### [What the task asks]
Find and copy every line in the records that includes the string "gear".

(Dataset records)

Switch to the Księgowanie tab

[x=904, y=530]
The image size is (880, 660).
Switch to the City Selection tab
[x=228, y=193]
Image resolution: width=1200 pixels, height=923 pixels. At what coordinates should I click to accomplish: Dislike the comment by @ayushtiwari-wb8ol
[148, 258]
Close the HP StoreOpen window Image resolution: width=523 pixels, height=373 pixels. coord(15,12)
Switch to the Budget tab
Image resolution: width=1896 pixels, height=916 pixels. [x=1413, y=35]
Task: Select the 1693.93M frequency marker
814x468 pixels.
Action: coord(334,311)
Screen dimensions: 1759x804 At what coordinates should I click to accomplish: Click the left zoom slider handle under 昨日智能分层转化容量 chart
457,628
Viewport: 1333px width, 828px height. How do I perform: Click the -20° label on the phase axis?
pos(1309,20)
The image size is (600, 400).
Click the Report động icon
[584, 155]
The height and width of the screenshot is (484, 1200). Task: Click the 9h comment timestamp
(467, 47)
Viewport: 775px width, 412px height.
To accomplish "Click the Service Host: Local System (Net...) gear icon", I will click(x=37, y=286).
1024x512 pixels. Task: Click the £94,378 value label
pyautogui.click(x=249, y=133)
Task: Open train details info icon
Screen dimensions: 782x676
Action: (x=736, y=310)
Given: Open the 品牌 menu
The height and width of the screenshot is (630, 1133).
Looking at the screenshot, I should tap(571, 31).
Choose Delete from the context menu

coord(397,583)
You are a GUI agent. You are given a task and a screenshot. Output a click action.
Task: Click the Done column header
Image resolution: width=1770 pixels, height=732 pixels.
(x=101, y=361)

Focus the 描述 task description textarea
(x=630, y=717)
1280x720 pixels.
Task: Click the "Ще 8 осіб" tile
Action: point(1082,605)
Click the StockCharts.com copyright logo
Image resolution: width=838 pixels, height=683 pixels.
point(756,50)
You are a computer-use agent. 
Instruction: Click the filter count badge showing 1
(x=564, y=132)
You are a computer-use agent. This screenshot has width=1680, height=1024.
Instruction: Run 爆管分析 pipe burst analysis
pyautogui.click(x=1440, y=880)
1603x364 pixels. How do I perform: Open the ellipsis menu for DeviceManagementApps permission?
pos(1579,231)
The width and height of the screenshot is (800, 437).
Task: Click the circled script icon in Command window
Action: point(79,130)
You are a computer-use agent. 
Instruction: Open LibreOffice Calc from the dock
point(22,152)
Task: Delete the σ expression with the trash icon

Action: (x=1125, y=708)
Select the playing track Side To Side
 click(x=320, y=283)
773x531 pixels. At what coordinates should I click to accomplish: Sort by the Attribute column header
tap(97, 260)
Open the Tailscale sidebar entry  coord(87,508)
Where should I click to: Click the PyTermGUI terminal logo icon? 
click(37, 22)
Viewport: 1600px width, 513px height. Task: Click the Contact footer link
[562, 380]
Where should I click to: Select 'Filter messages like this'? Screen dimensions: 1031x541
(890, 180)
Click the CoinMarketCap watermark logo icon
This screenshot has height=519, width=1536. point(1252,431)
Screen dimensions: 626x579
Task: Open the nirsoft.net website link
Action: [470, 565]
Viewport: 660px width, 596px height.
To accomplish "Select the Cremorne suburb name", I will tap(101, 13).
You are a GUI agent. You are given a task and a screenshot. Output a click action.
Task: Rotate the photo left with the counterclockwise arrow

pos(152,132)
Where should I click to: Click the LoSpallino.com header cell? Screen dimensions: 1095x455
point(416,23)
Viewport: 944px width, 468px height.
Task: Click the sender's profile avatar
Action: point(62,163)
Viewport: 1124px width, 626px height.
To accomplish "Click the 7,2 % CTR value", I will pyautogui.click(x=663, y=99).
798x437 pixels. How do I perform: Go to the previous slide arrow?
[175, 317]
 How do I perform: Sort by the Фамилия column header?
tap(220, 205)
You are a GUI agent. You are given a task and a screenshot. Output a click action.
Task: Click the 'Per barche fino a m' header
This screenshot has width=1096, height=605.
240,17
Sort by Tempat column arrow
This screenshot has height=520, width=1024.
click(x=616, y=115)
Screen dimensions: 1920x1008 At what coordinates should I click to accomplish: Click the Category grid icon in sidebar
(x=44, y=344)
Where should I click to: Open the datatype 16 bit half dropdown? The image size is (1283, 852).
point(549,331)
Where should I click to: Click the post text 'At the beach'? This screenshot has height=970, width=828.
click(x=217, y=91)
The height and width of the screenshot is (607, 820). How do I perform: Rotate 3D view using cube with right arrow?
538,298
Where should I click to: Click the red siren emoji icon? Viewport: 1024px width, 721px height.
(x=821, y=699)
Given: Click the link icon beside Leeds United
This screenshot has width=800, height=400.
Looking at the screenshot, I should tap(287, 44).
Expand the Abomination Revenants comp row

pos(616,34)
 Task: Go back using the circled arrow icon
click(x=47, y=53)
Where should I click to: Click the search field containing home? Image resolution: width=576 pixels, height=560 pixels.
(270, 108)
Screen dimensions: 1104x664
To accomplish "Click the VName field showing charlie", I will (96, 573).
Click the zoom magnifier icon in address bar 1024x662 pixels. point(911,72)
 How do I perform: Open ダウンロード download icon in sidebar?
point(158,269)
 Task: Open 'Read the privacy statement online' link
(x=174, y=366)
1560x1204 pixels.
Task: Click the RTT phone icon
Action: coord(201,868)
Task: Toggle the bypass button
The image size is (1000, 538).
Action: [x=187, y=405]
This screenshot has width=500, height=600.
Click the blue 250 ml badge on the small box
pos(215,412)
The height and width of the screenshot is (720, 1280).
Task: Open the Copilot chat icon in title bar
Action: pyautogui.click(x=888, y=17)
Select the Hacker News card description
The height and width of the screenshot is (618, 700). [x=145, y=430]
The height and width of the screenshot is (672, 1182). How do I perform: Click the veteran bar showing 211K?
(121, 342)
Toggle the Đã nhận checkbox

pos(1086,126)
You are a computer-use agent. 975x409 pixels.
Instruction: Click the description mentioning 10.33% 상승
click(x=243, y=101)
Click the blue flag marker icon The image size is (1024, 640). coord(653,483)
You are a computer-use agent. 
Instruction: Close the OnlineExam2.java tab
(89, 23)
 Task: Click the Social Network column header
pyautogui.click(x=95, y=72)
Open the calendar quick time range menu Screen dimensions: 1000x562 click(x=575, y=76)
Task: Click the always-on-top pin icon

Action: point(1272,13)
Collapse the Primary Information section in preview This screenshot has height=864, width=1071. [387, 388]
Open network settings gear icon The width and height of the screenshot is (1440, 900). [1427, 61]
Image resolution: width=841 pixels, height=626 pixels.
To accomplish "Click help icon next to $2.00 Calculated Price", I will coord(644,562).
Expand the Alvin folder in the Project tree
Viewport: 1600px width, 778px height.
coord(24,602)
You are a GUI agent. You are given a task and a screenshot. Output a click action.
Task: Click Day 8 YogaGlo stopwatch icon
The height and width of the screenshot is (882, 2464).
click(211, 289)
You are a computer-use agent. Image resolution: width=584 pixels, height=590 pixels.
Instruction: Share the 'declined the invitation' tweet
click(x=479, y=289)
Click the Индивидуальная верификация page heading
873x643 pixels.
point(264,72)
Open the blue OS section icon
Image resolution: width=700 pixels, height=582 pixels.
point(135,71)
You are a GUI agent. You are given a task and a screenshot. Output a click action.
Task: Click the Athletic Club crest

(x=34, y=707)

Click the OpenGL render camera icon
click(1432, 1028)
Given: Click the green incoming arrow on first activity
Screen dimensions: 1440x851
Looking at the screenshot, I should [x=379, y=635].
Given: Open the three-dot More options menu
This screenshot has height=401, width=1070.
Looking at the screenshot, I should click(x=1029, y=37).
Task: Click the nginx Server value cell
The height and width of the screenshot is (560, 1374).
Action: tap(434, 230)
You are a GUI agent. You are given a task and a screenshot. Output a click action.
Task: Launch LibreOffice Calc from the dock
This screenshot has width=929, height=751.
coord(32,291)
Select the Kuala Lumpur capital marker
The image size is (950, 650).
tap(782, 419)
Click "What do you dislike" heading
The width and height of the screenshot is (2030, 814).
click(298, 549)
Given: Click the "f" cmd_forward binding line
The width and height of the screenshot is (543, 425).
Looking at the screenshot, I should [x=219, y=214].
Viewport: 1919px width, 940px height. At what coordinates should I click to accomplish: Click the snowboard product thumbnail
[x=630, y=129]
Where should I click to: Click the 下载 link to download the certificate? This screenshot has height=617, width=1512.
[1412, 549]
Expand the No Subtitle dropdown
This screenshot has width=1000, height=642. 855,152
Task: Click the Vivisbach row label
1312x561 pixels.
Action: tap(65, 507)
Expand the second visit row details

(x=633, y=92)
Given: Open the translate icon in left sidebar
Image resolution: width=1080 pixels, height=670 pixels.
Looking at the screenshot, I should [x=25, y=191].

### [Solution to the exercise]
To accomplish "Click the Service Host: Local System (Net...) gear icon", I will click(x=37, y=286).
Open network settings gear icon The width and height of the screenshot is (1440, 900). [1427, 61]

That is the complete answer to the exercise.